What to do: Copy the records that follow exactly, leaving nothing out.

The records:
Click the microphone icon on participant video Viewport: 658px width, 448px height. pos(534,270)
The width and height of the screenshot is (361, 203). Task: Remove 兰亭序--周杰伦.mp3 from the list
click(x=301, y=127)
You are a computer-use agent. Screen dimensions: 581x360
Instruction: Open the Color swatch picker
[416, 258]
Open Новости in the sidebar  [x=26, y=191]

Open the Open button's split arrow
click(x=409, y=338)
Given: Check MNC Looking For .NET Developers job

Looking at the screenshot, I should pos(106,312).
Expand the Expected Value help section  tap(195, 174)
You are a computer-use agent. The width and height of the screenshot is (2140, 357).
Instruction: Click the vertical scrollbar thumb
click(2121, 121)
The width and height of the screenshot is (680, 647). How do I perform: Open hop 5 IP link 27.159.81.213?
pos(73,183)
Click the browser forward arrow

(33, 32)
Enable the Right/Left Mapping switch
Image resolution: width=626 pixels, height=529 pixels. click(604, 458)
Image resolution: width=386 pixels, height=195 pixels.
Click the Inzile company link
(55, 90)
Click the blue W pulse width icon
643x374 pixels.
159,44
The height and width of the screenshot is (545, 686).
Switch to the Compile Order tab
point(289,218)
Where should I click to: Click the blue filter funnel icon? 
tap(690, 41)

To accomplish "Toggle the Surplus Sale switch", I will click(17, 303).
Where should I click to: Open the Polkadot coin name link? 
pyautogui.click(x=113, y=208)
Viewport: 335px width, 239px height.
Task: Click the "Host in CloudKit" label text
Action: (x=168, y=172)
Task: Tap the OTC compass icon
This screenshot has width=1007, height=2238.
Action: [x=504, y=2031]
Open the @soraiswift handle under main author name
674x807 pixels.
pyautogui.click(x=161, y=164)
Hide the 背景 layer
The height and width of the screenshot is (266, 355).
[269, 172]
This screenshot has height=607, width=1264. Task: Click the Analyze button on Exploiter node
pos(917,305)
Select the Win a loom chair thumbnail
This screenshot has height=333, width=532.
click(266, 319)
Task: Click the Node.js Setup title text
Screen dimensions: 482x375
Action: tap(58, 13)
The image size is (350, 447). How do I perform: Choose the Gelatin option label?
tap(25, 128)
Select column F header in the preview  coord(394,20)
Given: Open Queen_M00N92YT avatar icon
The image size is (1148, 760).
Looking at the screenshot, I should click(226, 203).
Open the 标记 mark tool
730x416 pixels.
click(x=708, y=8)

Solved exercise:
Click the microphone icon on participant video Viewport: 658px width, 448px height. pos(534,270)
The width and height of the screenshot is (361, 203). Task: Remove 兰亭序--周杰伦.mp3 from the list
click(x=301, y=127)
You are a computer-use agent. Screen dimensions: 581x360
Instruction: Open the Color swatch picker
[416, 258]
Open Новости in the sidebar  [x=26, y=191]

Open the Open button's split arrow
click(x=409, y=338)
Given: Check MNC Looking For .NET Developers job

Looking at the screenshot, I should pos(106,312).
Expand the Expected Value help section  tap(195, 174)
You are a computer-use agent. The width and height of the screenshot is (2140, 357).
Instruction: Click the vertical scrollbar thumb
click(2121, 121)
The width and height of the screenshot is (680, 647). How do I perform: Open hop 5 IP link 27.159.81.213?
pos(73,183)
Click the browser forward arrow

(33, 32)
Enable the Right/Left Mapping switch
Image resolution: width=626 pixels, height=529 pixels. click(604, 458)
Image resolution: width=386 pixels, height=195 pixels.
Click the Inzile company link
(55, 90)
Click the blue W pulse width icon
643x374 pixels.
159,44
The height and width of the screenshot is (545, 686).
Switch to the Compile Order tab
point(289,218)
Where should I click to: Click the blue filter funnel icon? 
tap(690, 41)

To accomplish "Toggle the Surplus Sale switch", I will click(17, 303).
Where should I click to: Open the Polkadot coin name link? 
pyautogui.click(x=113, y=208)
Viewport: 335px width, 239px height.
Task: Click the "Host in CloudKit" label text
Action: (x=168, y=172)
Task: Tap the OTC compass icon
This screenshot has width=1007, height=2238.
Action: [x=504, y=2031]
Open the @soraiswift handle under main author name
674x807 pixels.
pyautogui.click(x=161, y=164)
Hide the 背景 layer
The height and width of the screenshot is (266, 355).
[269, 172]
This screenshot has height=607, width=1264. Task: Click the Analyze button on Exploiter node
pos(917,305)
Select the Win a loom chair thumbnail
This screenshot has height=333, width=532.
click(266, 319)
Task: Click the Node.js Setup title text
Screen dimensions: 482x375
Action: tap(58, 13)
The image size is (350, 447). How do I perform: Choose the Gelatin option label?
tap(25, 128)
Select column F header in the preview  coord(394,20)
Given: Open Queen_M00N92YT avatar icon
The image size is (1148, 760).
Looking at the screenshot, I should click(226, 203).
Open the 标记 mark tool
730x416 pixels.
click(x=708, y=8)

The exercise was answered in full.